I'm pretty positive the colony is a goner, but what do I do now? Should I go through and collect any unmolested comb with honey and freeze it a week to get something out of it? Or leave it to the few hundred bees still there? Should sweep up as many of the larvae/dead bees as I can (will a shop vac work or will that just get trashed?). Then what?

I'm at a loss here for what best to do. Most of all, I feel terrible for my bees. 

Thanks - Bruce


----------



## Gardenside Beehives (Jun 8, 2011)

Sounds like it could be SHB larvae. Check this link out. There is a picture of a side-by-side comparison, 3rd down on the right. I hope this helps.
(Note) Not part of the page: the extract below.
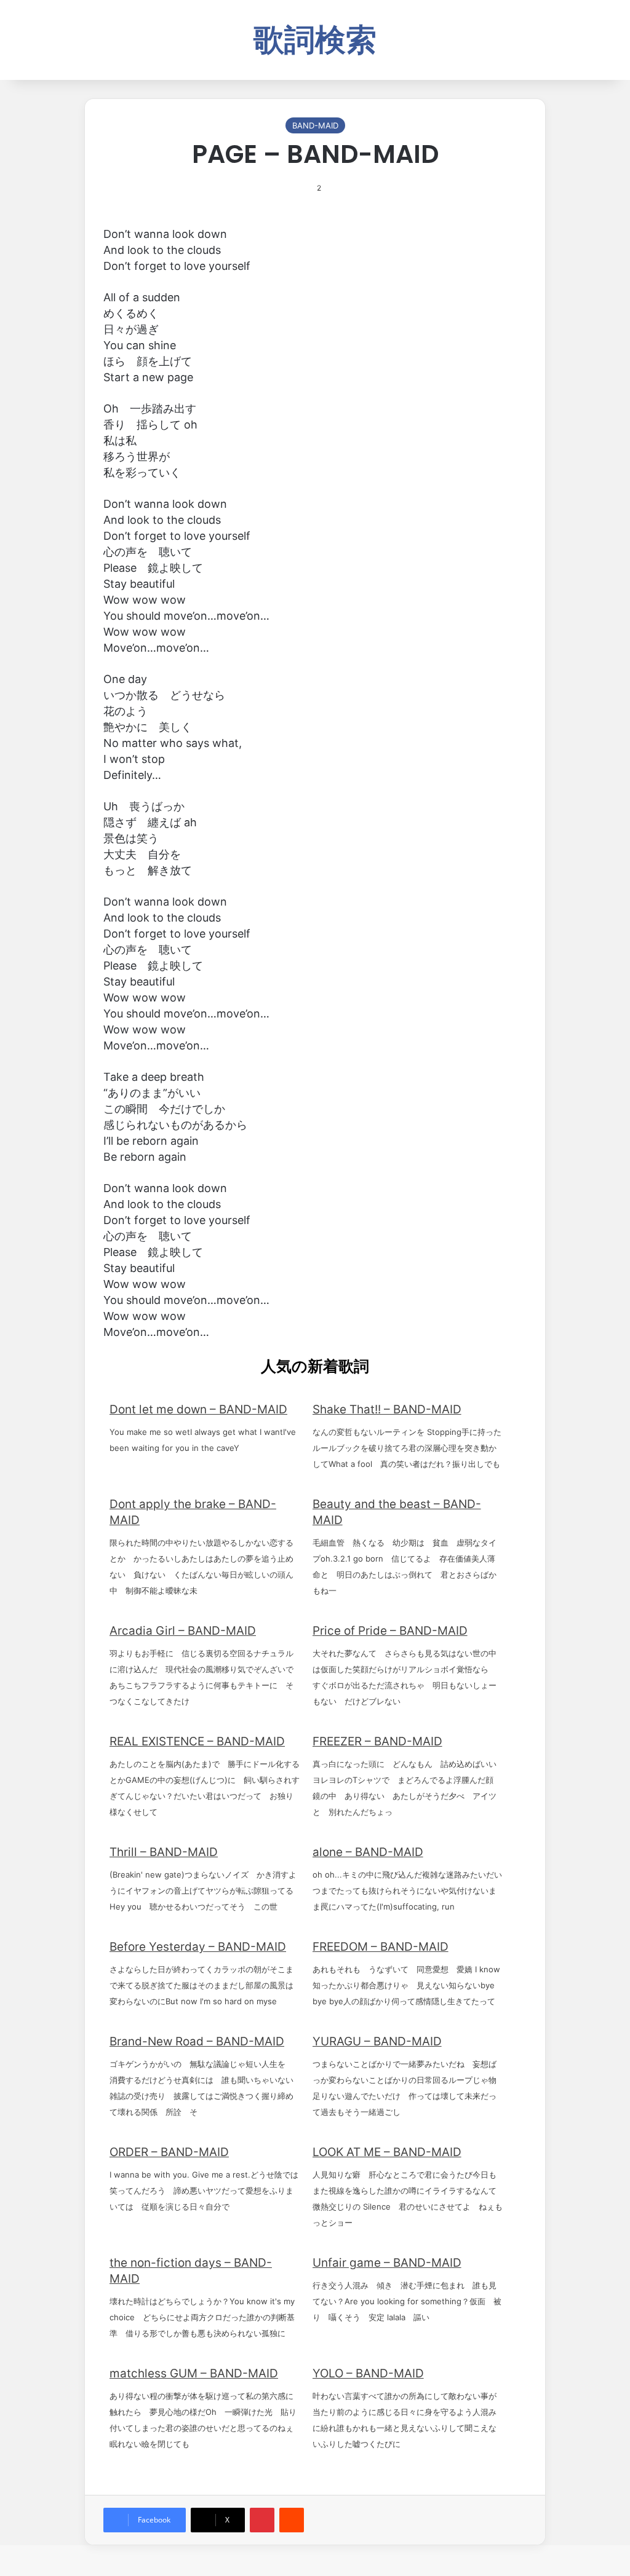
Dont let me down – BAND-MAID (198, 1409)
http://www.ent.uga.edu/bees/disorders/small-hive-beetle.html


----------



## Merlinspop (Nov 4, 2010)

Yeah, they do look more like SHB. Either way, this colony seems devastated.


----------



## sqkcrk (Dec 10, 2005)

What is the condition of ther comb? If you have wax moth there will be webbing all thru the combs and between them too. You'll have to get rid of the comb and clean the hive out, getting rid of as many wax worms as possible.
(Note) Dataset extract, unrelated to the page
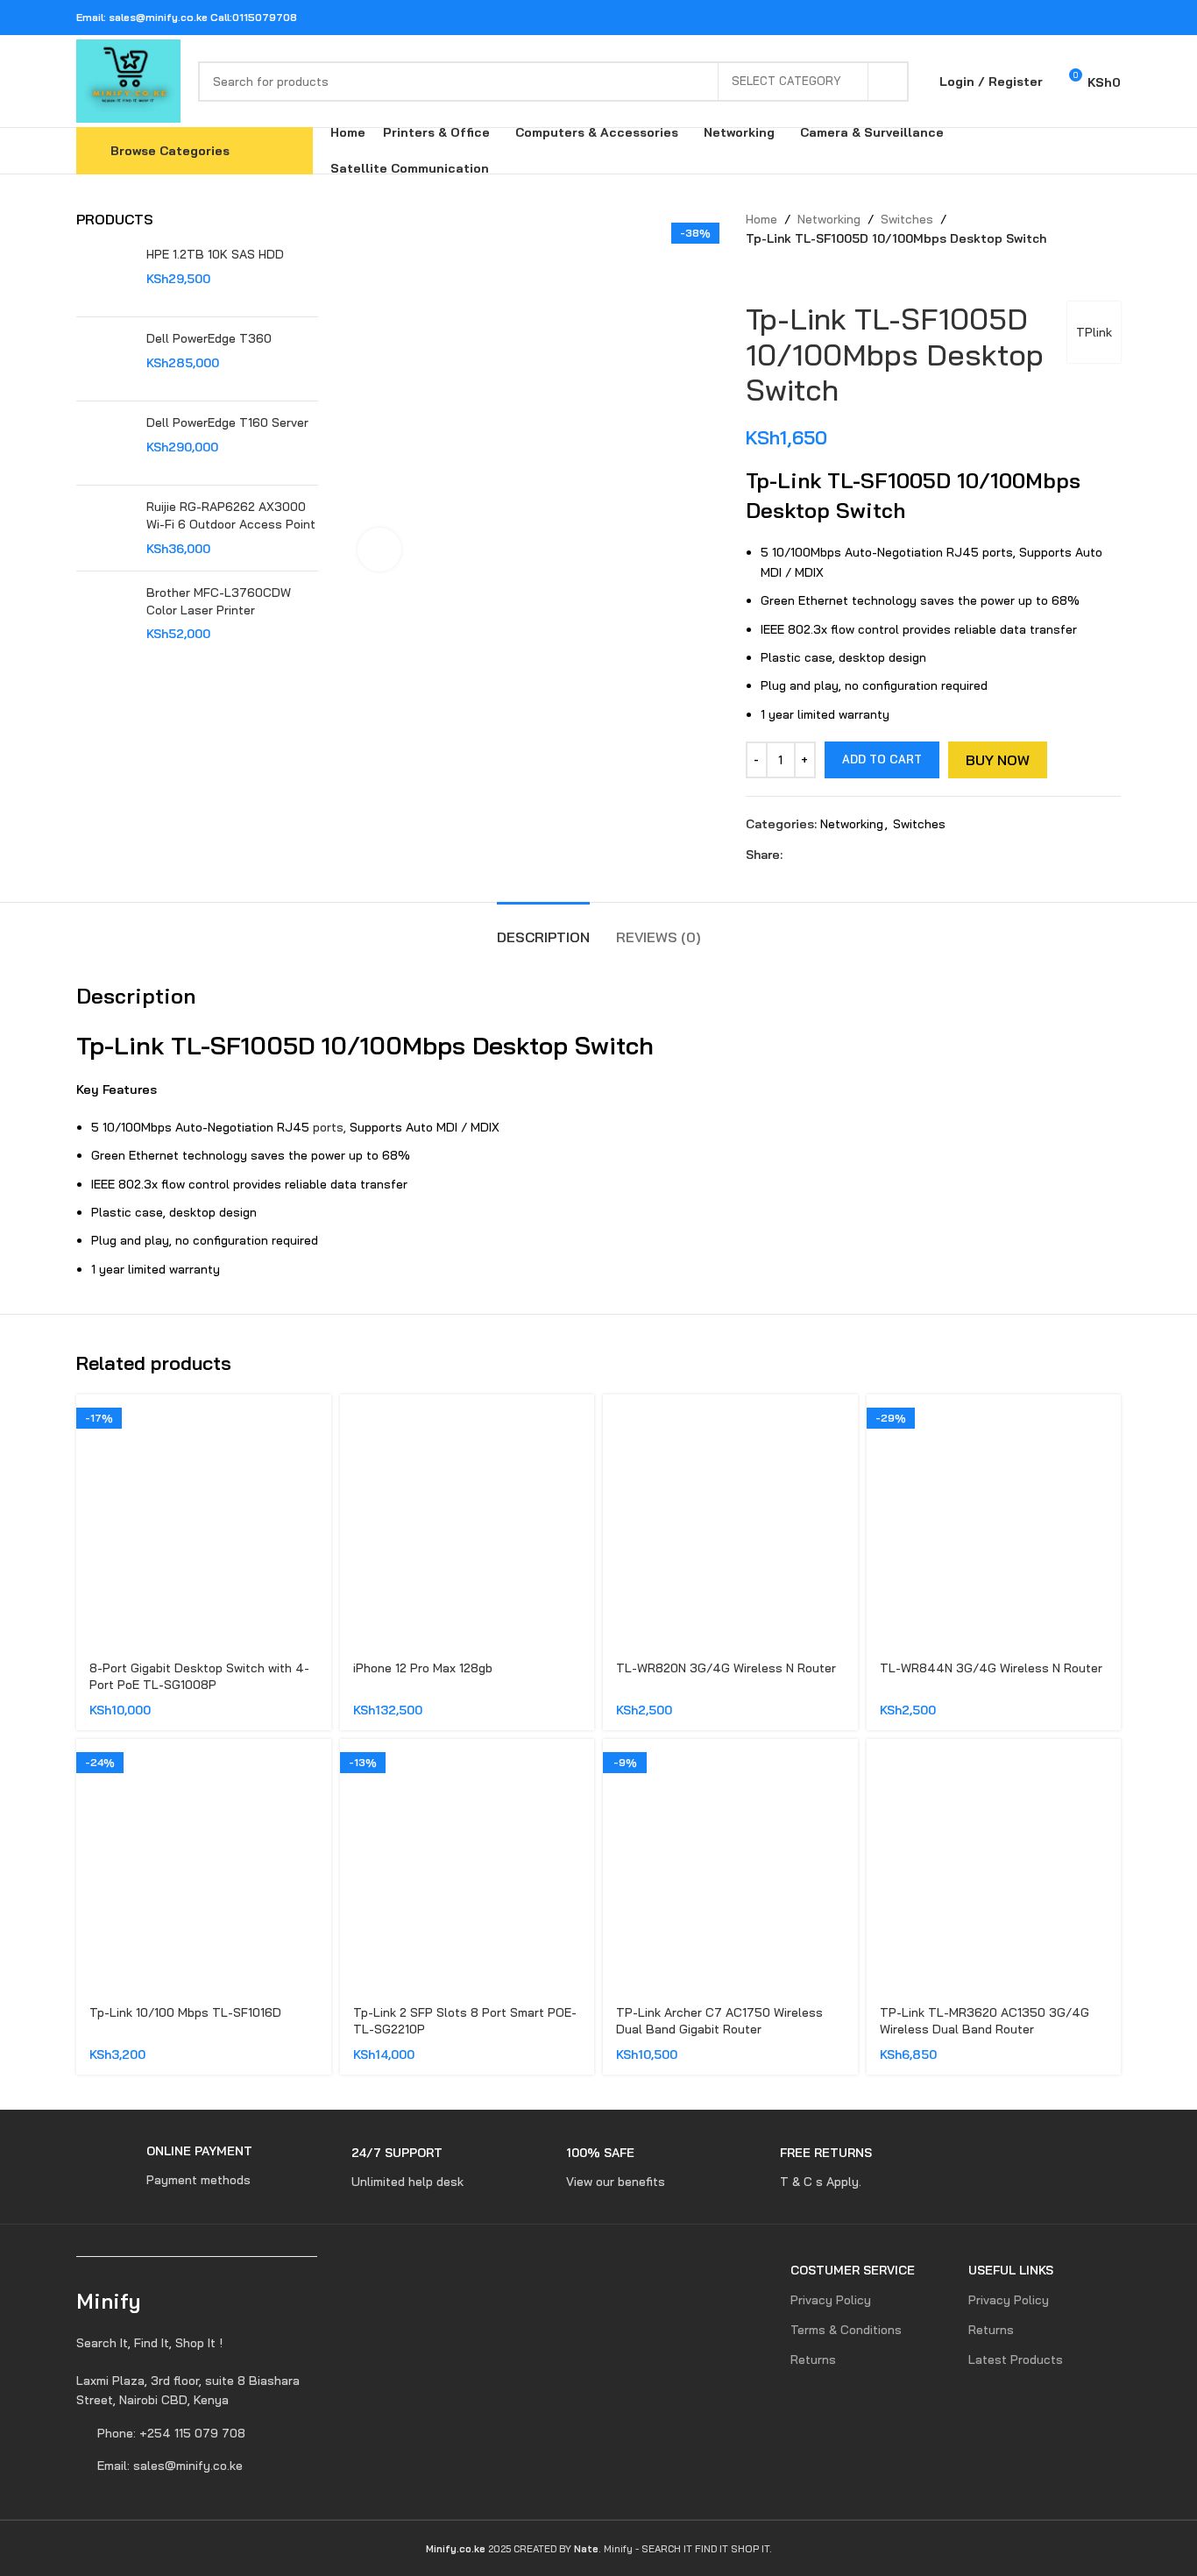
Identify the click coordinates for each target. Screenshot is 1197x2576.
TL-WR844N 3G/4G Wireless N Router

But, it seems you may have SHB. Still have to do something to clean the mess out of the hive.


----------



## hpm08161947 (May 16, 2009)

If you have larvae crawling around the comb, then they have "Slimed" the comb and the bees will not come near it. Freeze the comb below 20F for 48 hours and afterward set the comb in front of a powerful fan for another 48 hours and you have a good chance of being able to reuse the comb. It least that has worked here.


----------



## Gardenside Beehives (Jun 8, 2011)

You might want to consider your hive placement. Direct sun seems to keep SHB count low for me... Just a thoguht.


----------



## Merlinspop (Nov 4, 2010)

The hive is in full sun. I guess it threw off too many swarms to keep from getting overwhelmed. There was no trace of anything amiss 3 weeks ago. But as totally swamped with them as it is, am I correct that it's a goner, or can I do anything now to help the surviving bees to fight back? No idea if they have a queen.


----------



## AmericasBeekeeper (Jan 24, 2010)

Compact the hive down as much as possible, really crowd it so they can defend themselves.


----------



## hpm08161947 (May 16, 2009)

If you are seeing larvae crawling up the comb in large numbers, the hive is a goner.


----------



## Merlinspop (Nov 4, 2010)

hpm08161947 said:


> If you are seeing larvae crawling up the comb in large numbers, the hive is a goner.


Yeah, they are *everywhere*. It's shocking how many there are.


----------



## tommyt (Aug 7, 2010)

Maybe just maybe 
act fast and shake all bees into a new hive put the hive in the same place that the infested one is 
take the infested one across the yard maybe they will recoup 
I think you lost them but it may work


----------